本演習のデータ -
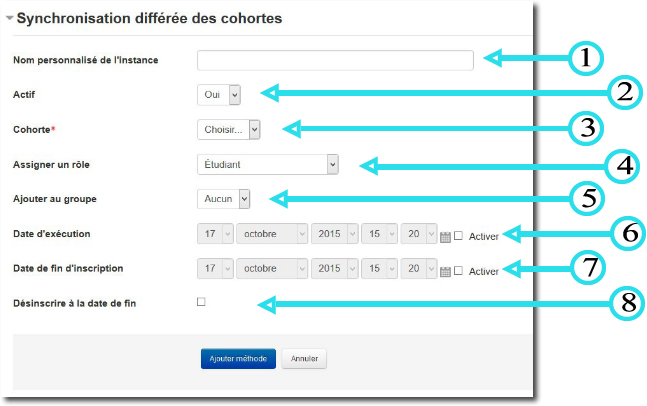Enable the Date d'exécution Activer checkbox
The width and height of the screenshot is (647, 406).
coord(458,236)
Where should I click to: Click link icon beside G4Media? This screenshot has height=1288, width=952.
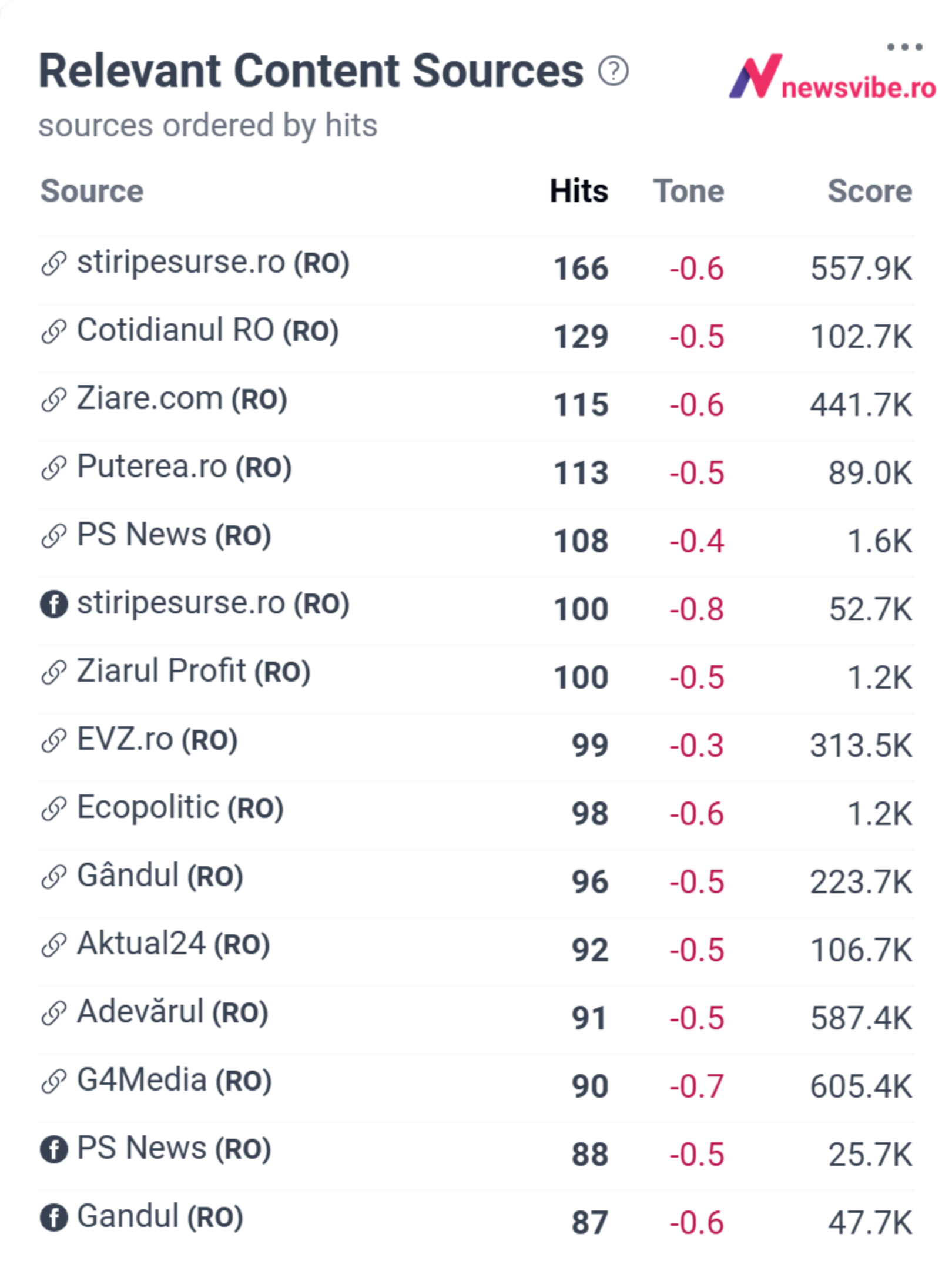click(x=53, y=1081)
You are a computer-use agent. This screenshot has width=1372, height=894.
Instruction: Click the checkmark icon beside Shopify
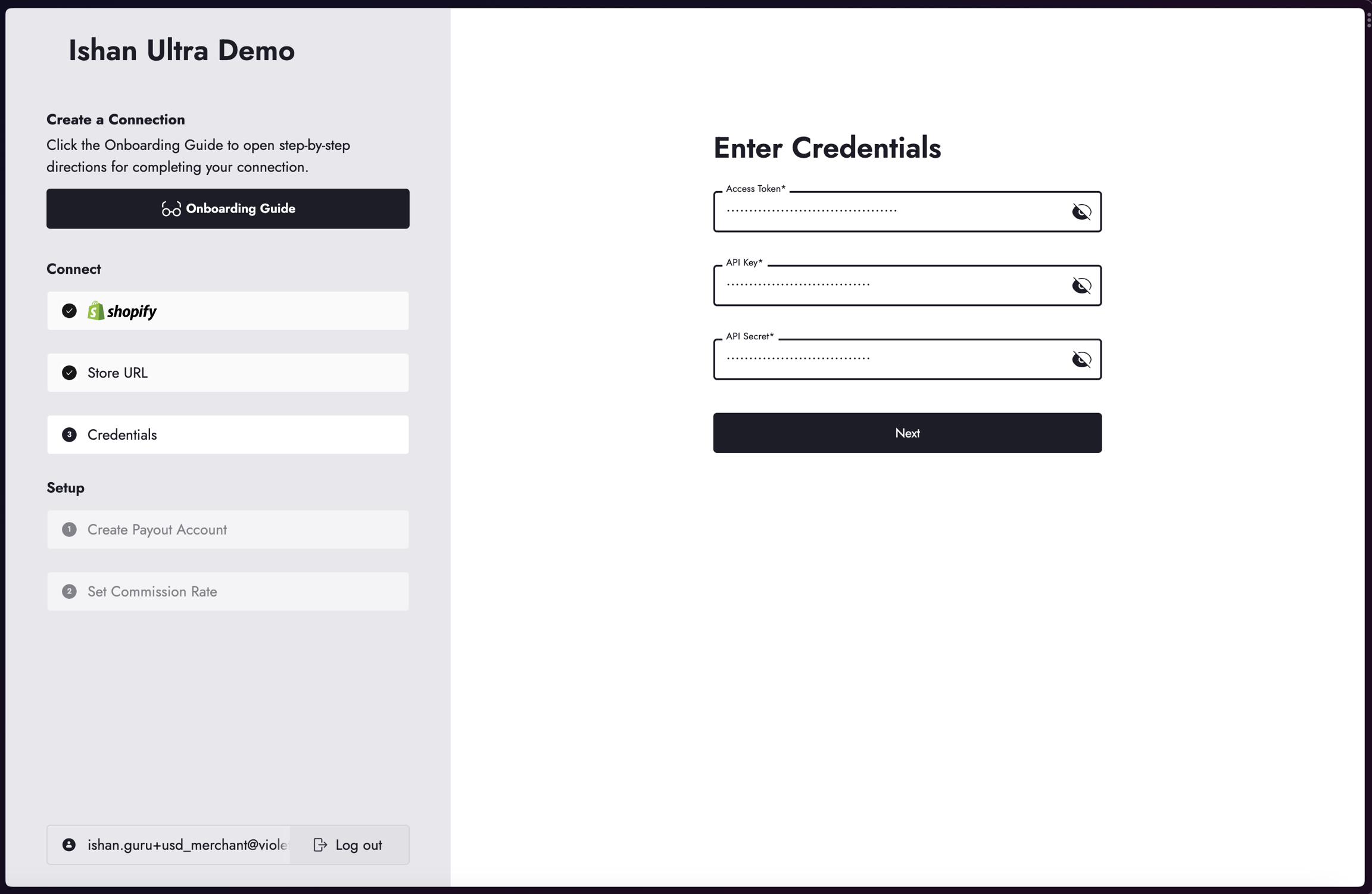tap(69, 311)
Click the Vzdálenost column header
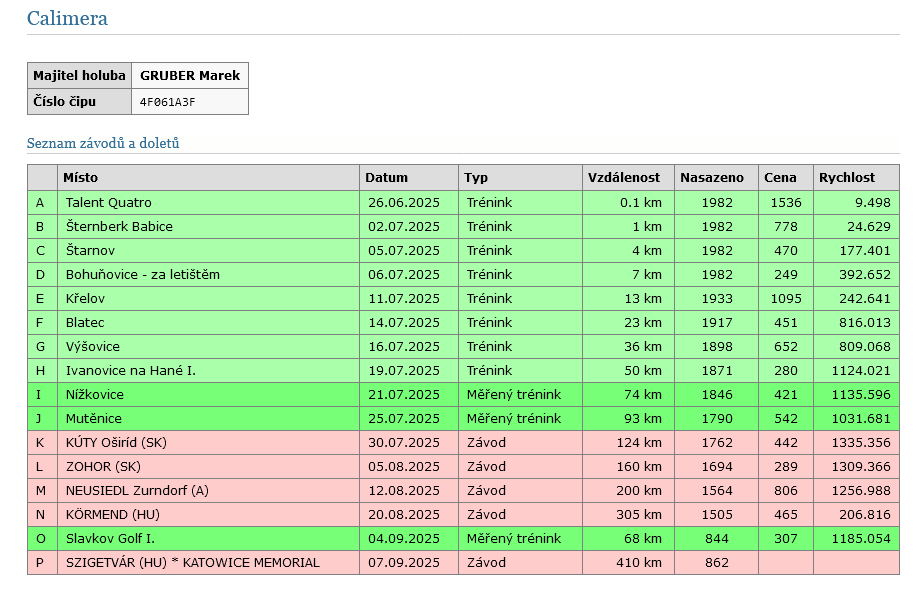 pos(624,178)
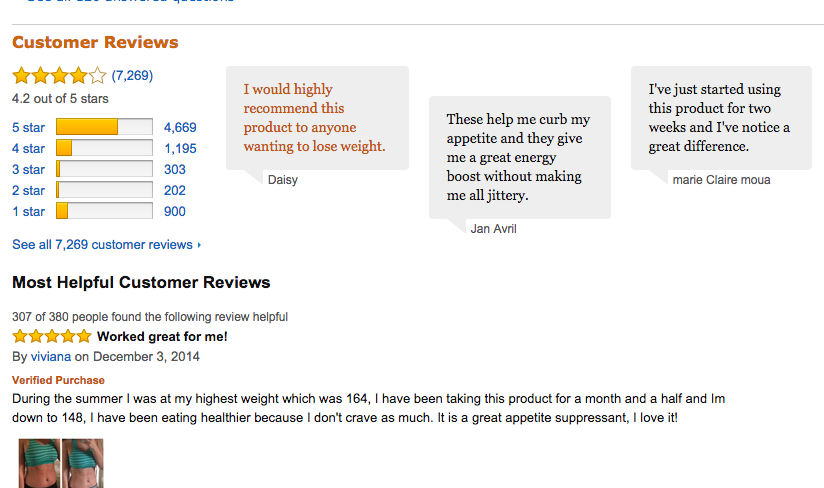The height and width of the screenshot is (488, 824).
Task: Open marie Claire moua's review quote
Action: click(x=721, y=118)
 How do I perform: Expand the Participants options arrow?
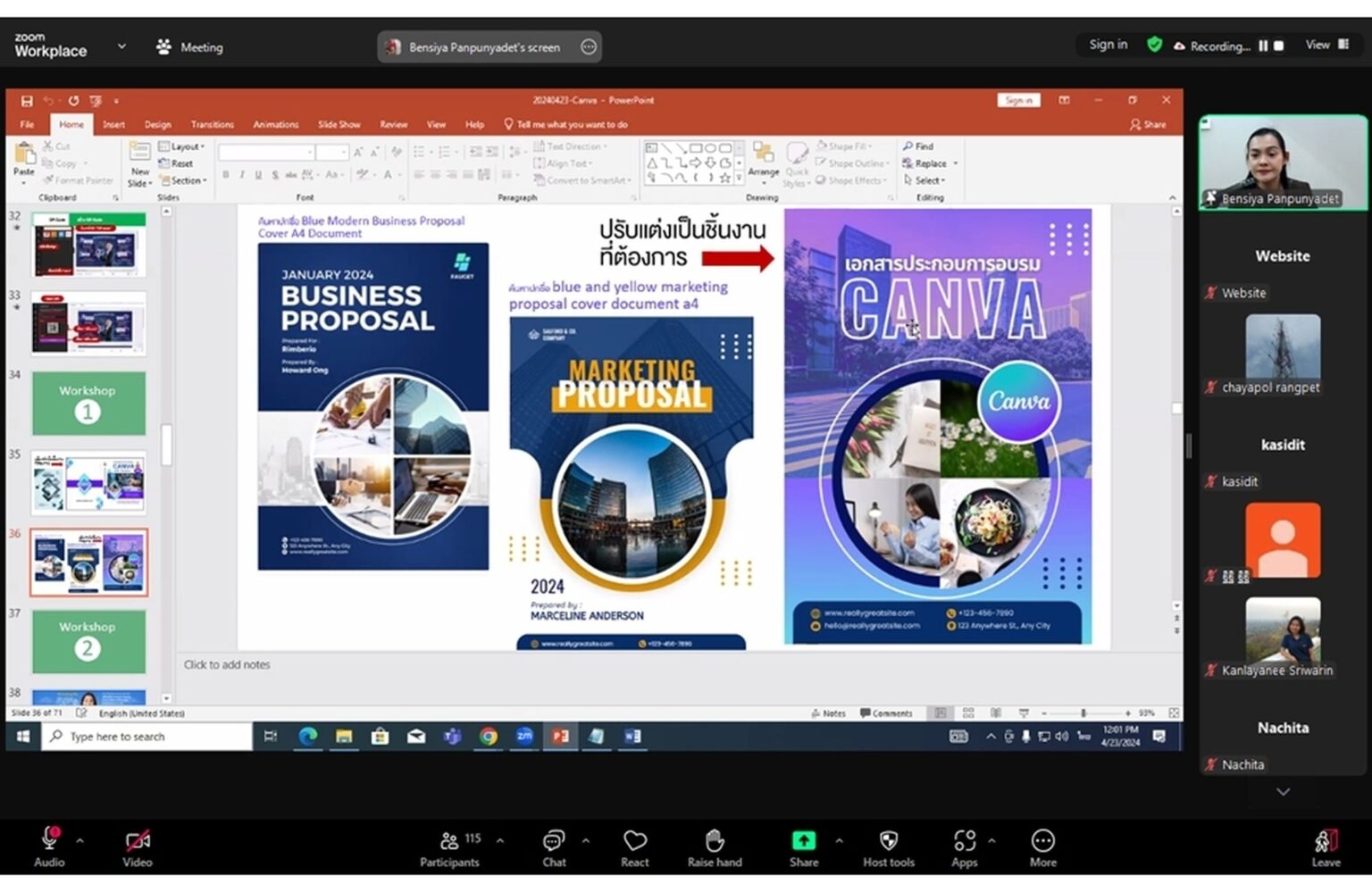click(499, 841)
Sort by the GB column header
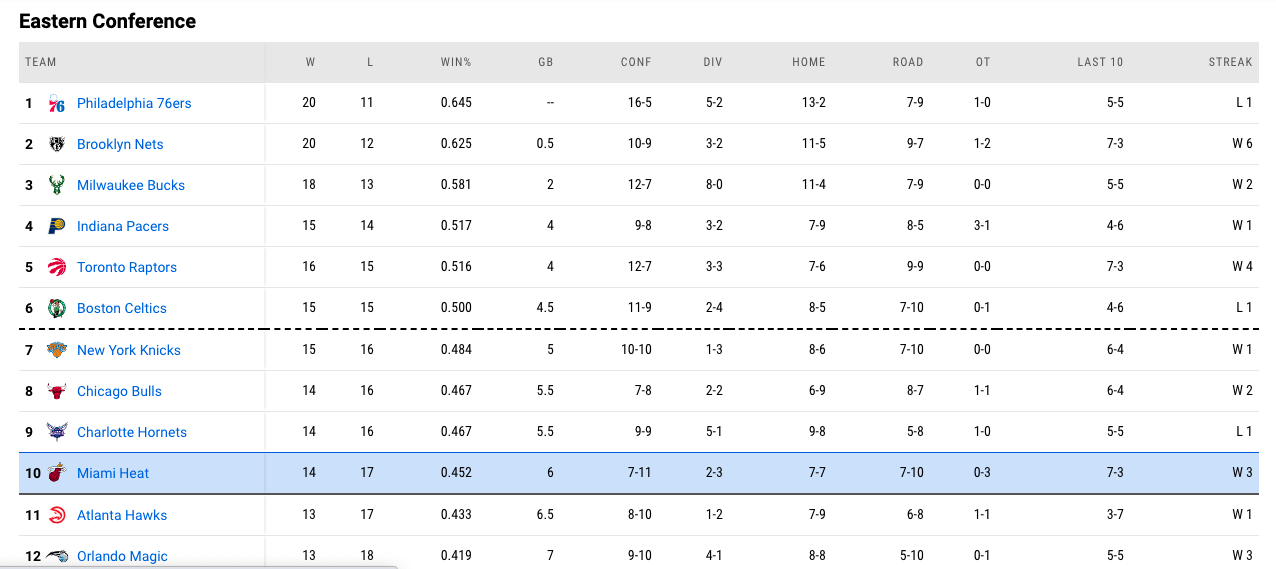 [546, 62]
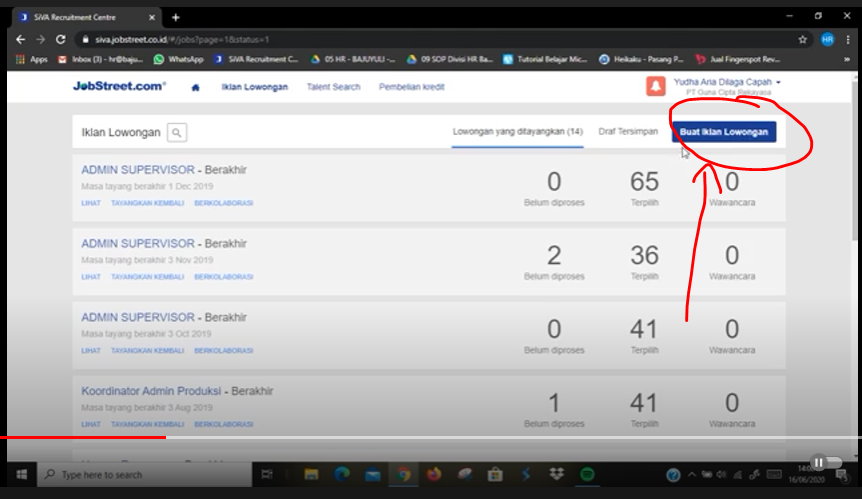Click Koordinator Admin Produksi job title
This screenshot has height=499, width=862.
coord(150,391)

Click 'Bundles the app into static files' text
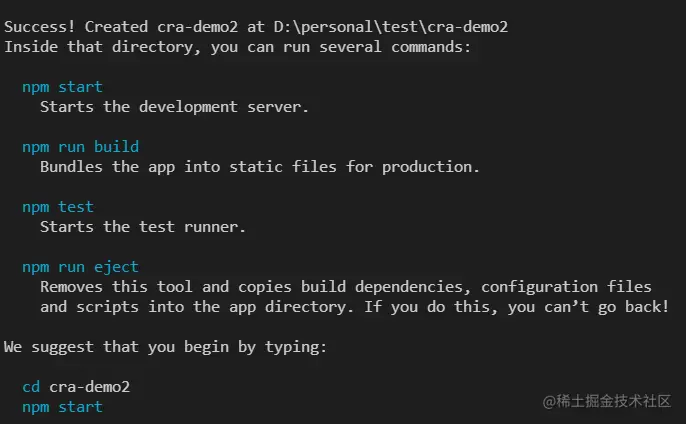coord(188,167)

取り組む課題 - 上のリストのうち、「You are a computer-use」を含む行から始めて「Action: click(x=721, y=118)」を含む行までを、列「番号」と「行」からなるMarkdownの表に入れてください。空行は除き、画像は表に含めないでください。

完全な出力 -
| 番号 | 行 |
|---|---|
| 1 | You are a computer-use agent. This screenshot has width=1372, height=894. |
| 2 | Instruction: Click the checkmark icon beside Shopify |
| 3 | tap(69, 311) |
| 4 | Click the Vzdálenost column header |
| 5 |  pos(624,178) |
| 6 | The height and width of the screenshot is (488, 824). |
| 7 | Task: Open marie Claire moua's review quote |
| 8 | Action: click(x=721, y=118) |